User:DoroWolf/沙盒/试亚铁灵

DoroWolf/沙盒/试亚铁灵
识别
CAS号 14634-91-4  checkY
PubChem 84567
ChemSpider 76289
SMILES
 
  • [Fe+2].[O-]S([O-])(=O)=O.n3c2c1ncccc1ccc2ccc3.n3c2c1ncccc1ccc2ccc3.n1c3c(ccc1)ccc2cccnc23
InChI
 
  • 1/3C12H8N2.Fe.H2O4S/c3*1-3-9-5-6-10-4-2-8-14-12(10)11(9)13-7-1;;1-5(2,3)4/h3*1-8H;;(H2,1,2,3,4)/q;;;+2;/p-2
InChIKey CIWXFRVOSDNDJZ-NUQVWONBAU
性质
化学式 C36H24FeN62+
摩尔质量 596.27 g·mol⁻¹
若非注明,所有数据均出自标准状态(25 ℃,100 kPa)下。

試亞鐵靈(英語:Ferroin)是一种配位化合物,化学式为[Fe(o-phen)3]SO4,其中o-phen为1,10-菲啰啉的缩写,是一種雙齒配體。

氧化還原指示劑

這種配位化合物分析化學中用作指示劑。[1]活性成分是[Fe(o-phen)3]2+離子,它是一種發色團,可以被氧化成鐵衍生物[Fe(o-phen)3]3+。 在1M H2SO4中,此氧化還原變化的電位為+1.06 V。 它是一種受欢迎的氧化還原指示劑,用於可視化振盪B-Z反應

試亞鐵靈適合作為氧化還原指示劑,因為顏色變化是可逆、非常明顯且快速的,並且試亞鐵靈溶液在高达60 °C的溫度下是穩定的。它是陶瓷測量法中使用的主要指示劑。[2]

Nitroferroin, the complex of iron(II) with 5-nitro-1,10-phenanthroline, has transition potential of +1.25 volts. It is more stable than ferroin, but in sulfuric acid with Ce4+ ion it requires significant excess of the titrant. It is however useful for titration in perchloric acid or nitric acid solution, where cerium redox potential is higher.[2]

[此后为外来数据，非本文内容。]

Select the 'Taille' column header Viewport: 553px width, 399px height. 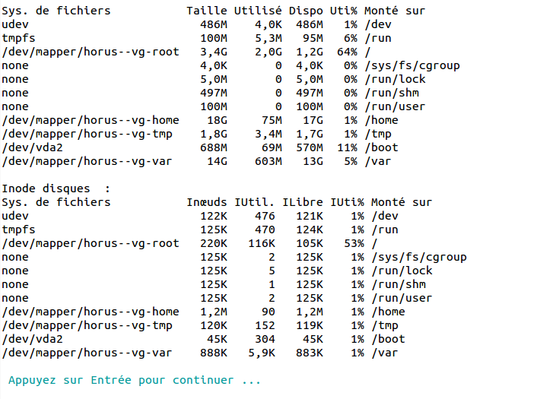pos(207,11)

通过调整鄰二氮菲核上甲基的位置和数量,铁-鄰二氮菲络合物的氧化还原电位可以在 +0.84 V 和 +1.10 V 之间变化。[2]

製備

試亞鐵靈可以通过将鄰二氮菲硫酸亚铁在水中结合来制备。

3 phen + Fe2+ → [Fe(phen)3]2+

铁是低自旋和具有 D 3对称性的八面体。这种亚铁络合物的强烈颜色来自金属到配体的电荷转移转变。

Reaction kinetics

When sulfuric acid (H2SO4) is added to a solution of [Fe(phen)3]2+, it causes the iron complex to decompose as described by the following reaction:

[Fe(phen)3]2+(aq) + 3 H3O+(l) → Fe2+(aq) + 3 phenH+(aq) + 3 H2O(l)

Thanks to the high molar absorptivity of ferroin (a measure of how much the molecule interacts with light), this decomposition can be observed measuring the solution absorbance over time.

The rate of decomposition is first order in [Fe(phen)3]2+, and zeroth order in 3 H3O+. That means the rate law is:

Decrease in ferroin over Time = k [Ferroin]

where k is the reaction constant, and [Ferroin] is the concentration of ferroin. [H3O+] does not show up in the rate law. The concentration of ferroin over time decreases with exponential decay.

References

  1. ^ Harris, D. C. Quantitative Chemical Analysis  4th. New York, NY: W. H. Freeman. 1995. ISBN 978-0-7167-2508-4. 
  2. ^ 2.0 2.1 2.2 Handbook on the Physics and Chemistry of Rare Earths. Elsevier. 2006: 289–. ISBN 978-0-08-046672-9.